Comentario de D. Santiago a las lecturas del domingo 2 de febrero

CUARTO DOMINGO DEL TIEMPO ORDINARIO
FIESTA DE LA PRESENTACIÓN DEL SEÑOR

Recuerdo en una ocasión, no hace mucho, en que aparece en el despacho una pareja muy joven con un niñito, estaban nerviosos y muy cortados. Le hice unas carantoñas al niño y relajé el ambiente. Me dicen que no están casados y por ahora no pueden, pero que quieren bautizar al niño, si sería posible. Les dije que habían hecho un milagro y pedían otro. Se habían puesto casi a la altura de Dios y habían creado una vida, una maravilla, es decir un milagro. Y pedían otro, hacer de esa preciosidad un hijo de Dios, por lo que cuando pasasen a la iglesia lo hiciesen con orgullo y alegría. El otro tema era menos importante y ya hablaríamos. Se fueron con cara de felicidad, la felicidad de la gente sencilla.
Cuando la Virgen y San José con el Niño en brazos pasaron al templo, no salieron a recibirlo los sacerdotes ni los maestros de la ley. Esos que llevaban siglos anunciando ese momento precisamente. Sencillos con su pobre ofrenda, pidiendo la entrada en el pueblo santo para su Hijo. Quien era la santidad y el sentido de aquel pueblo, creado precisamente para recibirlo a Él.
Harían cola con los demás padres que llevaban a sus hijos para ser circuncidados y que les impusieran el nombre. Y le pusieron Jesús, el nombre sobre todo nombre, ante el que se dobla toda rodilla en el cielo y en la tierra.
Pero no pasaron inadvertidos. El anciano Simeón se da cuenta de que ha llegado la luz de las naciones, la esperanza de todos los pueblos, la alegría de todas las gentes. Que ese Niño es la salvación definitiva y verdadera que se estaba esperando. Y lo toma en sus brazos, y bendice a Dios, y le dice a su Madre que esta salvación vendrá antecedida de dolor, pero que este Niño es la bendición definitiva de ese Dios que ama entrañablemente al hombre.
La anciana Ana también reconoce a ese Niño que entra al templo. Y avisa a todos, vibra de alegría y de emoción porque su esperanza estaba justificada, porque ven el cumplimiento de la promesa divina.

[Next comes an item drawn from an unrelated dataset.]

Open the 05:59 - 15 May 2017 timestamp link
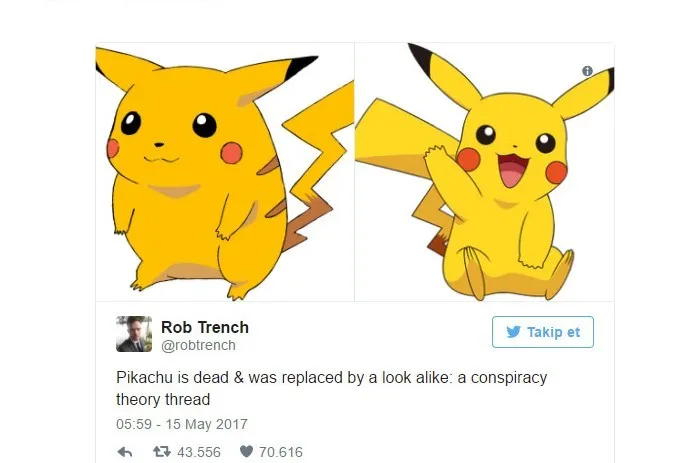This screenshot has width=679, height=463. [182, 424]
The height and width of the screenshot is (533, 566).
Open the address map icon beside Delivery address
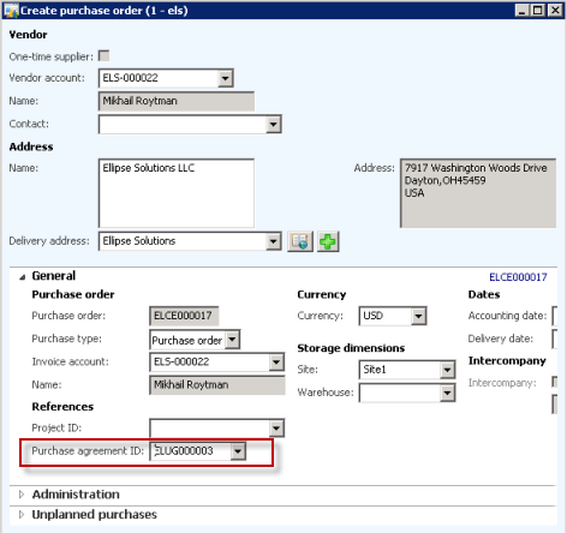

Nos pasamos la vida buscando a Dios en las cosas espectaculares, vamos a este sitio o al otro en el que ha ocurrido algo prodigioso, algo que se salga de lo común, buscamos signos y milagros que nos den la certeza de que Dios actúa.
Y no nos damos cuenta de que sale constantemente a nuestro encuentro en lo cotidiano. En tantas personas que piden, que esperan de nosotros una esperanza, una simple sonrisa. En tantas personas que quieren de nosotros el fin de su soledad, nuestra comprensión, nuestra acogida.
Como aquel día en el templo de Jerusalén, Jesús se acerca discreta y modestamente a nuestra vida, sin empujar, sin avasallar. Con la mansedumbre de quien sólo quiere ser amado en los hermanos. En ese parado que se ha quedado sin nada. En ese anciano “aparcado” en la residencia y al que nadie visita. En esos niños que ven su futuro lleno de nubarrones y su presente pleno de tristeza. En tantos y tantos hermanos nuestros, que, como Jesús aquel día, pasan inadvertidos para aquellos clanes que se sentían plenos de santidad. Pero que no pasan inadvertidos para los que, como los ancianos Simeón y Ana, tienen un corazón sensible y su esperanza en el Dios del amor. Como ellos no nos distraigamos, que no pase Cristo inadvertido a nuestro lado. Que, como ellos, lo descubramos y volquemos todo nuestro amor. Un amor que volverá a nosotros multiplicado hasta lo infinito.